The interplay of nf and groovy (how I wish they hadn’t used groovy!) can be mind bending but if you’re writing your own thkng you have a different optimization model than nf-core that is trying to be one size fits all
You have tasks which require resources based on the input parameters, these are run in docker containers to ensure the environment and you want to track the output of each step. Often these are embarrassingly parallel operations (e.g. I have 200 samples to do the same thing on).
Something like dask perhaps,but can specify a docker image for the task?
What is the goto in DevOps for similar tasks? GitHub actions comes pretty close...
To bioinformatics what is the unique selling point of next flow over say wdl/Cromwell?
You can do this on other systems but it’s nice to have the headache abstracted away for you.
The other major difference is assumption of lifecycle. In most biz domains you don’t have researchers iterating on these things the way you do in bioinf. The newer ML/DS systems do solve this problem than say Aorflow
However all of them were rejections of prior models as well as the workflow solutions prominent in the business space.
Some features that bridge the gap:
1. Command-line tools are often used in steps of a bioinformatics pipeline. The workflow managers expect this and make them easier to use (e.g. https://github.com/snakemake/snakemake-wrappers).

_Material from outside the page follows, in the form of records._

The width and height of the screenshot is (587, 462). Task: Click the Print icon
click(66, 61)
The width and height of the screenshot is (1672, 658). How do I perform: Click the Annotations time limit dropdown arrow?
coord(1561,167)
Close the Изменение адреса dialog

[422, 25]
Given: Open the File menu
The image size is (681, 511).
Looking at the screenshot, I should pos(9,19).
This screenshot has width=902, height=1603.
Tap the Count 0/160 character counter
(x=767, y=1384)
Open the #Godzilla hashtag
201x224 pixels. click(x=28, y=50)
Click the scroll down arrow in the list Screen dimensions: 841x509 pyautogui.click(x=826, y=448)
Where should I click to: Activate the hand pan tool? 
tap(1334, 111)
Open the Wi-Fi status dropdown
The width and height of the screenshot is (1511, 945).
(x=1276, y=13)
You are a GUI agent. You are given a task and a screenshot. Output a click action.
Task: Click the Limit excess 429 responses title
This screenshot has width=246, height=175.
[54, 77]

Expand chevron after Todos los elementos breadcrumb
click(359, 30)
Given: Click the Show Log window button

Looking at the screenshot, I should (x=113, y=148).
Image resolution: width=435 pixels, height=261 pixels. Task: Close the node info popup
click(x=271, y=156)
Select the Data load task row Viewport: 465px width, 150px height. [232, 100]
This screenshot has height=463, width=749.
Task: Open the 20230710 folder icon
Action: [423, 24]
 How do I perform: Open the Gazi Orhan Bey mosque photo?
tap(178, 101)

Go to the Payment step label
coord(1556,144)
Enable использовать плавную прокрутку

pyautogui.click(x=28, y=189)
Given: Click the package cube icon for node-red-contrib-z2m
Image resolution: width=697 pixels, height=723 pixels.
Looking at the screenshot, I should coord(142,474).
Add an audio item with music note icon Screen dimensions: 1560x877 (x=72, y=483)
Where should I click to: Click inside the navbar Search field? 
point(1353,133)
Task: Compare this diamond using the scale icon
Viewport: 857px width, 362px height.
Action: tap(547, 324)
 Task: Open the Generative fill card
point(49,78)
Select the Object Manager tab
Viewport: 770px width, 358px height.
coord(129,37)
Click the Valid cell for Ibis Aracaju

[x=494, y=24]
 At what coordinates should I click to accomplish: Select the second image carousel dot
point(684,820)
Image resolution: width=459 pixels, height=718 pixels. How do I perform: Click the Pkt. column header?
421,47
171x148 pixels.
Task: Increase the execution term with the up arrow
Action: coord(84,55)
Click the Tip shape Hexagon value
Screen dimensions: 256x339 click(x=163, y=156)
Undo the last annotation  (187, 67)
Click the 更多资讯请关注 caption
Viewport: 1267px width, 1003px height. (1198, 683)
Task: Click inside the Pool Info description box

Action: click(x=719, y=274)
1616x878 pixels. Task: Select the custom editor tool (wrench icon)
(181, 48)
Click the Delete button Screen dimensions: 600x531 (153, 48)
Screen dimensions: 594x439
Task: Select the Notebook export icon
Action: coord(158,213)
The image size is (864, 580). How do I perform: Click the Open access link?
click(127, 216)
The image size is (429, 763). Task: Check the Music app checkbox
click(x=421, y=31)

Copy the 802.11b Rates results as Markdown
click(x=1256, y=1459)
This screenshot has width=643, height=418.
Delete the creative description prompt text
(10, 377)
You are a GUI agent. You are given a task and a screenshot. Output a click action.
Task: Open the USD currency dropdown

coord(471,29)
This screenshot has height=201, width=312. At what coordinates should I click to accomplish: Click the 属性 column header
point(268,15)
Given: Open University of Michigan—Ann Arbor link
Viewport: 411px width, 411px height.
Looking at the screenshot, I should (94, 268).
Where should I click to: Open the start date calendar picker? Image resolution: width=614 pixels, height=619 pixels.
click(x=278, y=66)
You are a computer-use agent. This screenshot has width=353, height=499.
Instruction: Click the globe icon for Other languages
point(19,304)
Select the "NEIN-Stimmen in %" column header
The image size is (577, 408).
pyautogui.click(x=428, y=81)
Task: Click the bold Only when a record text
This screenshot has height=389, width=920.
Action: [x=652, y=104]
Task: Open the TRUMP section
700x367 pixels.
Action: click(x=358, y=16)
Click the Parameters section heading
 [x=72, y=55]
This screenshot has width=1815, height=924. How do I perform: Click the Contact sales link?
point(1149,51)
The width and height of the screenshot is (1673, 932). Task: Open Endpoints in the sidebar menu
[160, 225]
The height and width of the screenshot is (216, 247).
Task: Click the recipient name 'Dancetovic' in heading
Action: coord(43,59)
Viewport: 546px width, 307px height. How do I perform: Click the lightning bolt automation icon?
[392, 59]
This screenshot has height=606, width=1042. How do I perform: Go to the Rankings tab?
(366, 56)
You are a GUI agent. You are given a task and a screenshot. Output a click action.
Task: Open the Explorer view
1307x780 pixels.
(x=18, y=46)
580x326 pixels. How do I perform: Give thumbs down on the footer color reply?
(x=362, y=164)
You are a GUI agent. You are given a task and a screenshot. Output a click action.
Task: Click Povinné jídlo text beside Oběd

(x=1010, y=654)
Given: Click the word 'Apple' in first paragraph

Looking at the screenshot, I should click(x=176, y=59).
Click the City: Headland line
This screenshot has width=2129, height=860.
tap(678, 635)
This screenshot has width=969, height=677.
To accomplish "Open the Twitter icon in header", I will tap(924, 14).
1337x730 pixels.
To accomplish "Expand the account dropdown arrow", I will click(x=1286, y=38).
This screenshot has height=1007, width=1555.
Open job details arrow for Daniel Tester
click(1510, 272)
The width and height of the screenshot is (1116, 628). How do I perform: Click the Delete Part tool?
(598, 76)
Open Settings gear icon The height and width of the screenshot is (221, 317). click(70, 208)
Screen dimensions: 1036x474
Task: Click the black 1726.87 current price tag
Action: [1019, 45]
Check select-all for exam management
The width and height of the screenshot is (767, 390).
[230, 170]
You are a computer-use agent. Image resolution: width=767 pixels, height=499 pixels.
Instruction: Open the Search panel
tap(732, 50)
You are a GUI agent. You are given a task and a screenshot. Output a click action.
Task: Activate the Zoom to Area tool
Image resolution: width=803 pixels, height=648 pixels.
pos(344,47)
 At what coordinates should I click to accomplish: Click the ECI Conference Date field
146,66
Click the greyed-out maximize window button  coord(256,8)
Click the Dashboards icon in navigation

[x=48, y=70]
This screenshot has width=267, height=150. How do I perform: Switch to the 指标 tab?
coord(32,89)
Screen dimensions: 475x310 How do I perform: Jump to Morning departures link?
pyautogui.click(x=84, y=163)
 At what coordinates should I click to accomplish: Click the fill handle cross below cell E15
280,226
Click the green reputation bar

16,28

2. Using file I/O to explicitly construct a DAG is built-in, which seems easier to understand for researchers than constructing DAGs from functions.
3. Built-in support for executing on a cluster through something like SLURM.
4. Running "hacky" shell or R scripts in steps of the pipeline is well-supported. As an aside, it's surprising how often a mis-implemented subprocess.run() or os.system() call causes issues.
5. There's a strong community building open-source bioinformatics pipelines for each workflow manager (e.g. nf-core, warp, snakemake workflows).
Airflow – and the other less domain-specific workflow managers – are arguably better for people who have a stronger software engineering basis. For someone who moved wet lab to dry lab and is learning to code on the side, I think the bioinformatics workflow managers lower the barrier to entry.
As someone who is a software developer in the bioinformatics space (as opposed to the other way around) and have spent over 10 years deep in the weeds of both the bioinformatics workflow engines as well as more standard ones like Airflow - I still would reach for a bioinfx engine for that domain.
But - what I find most exciting is a newer class of workflow tools coming out that appear to bridge the gap, e.g. Dagster. From observation it seems like a case of parallel evolution coming out of the ML/etc world where the research side of the house has similar needs. But either way, I could see this space pulling eyeballs away from the traditional bioinformatics workflow world.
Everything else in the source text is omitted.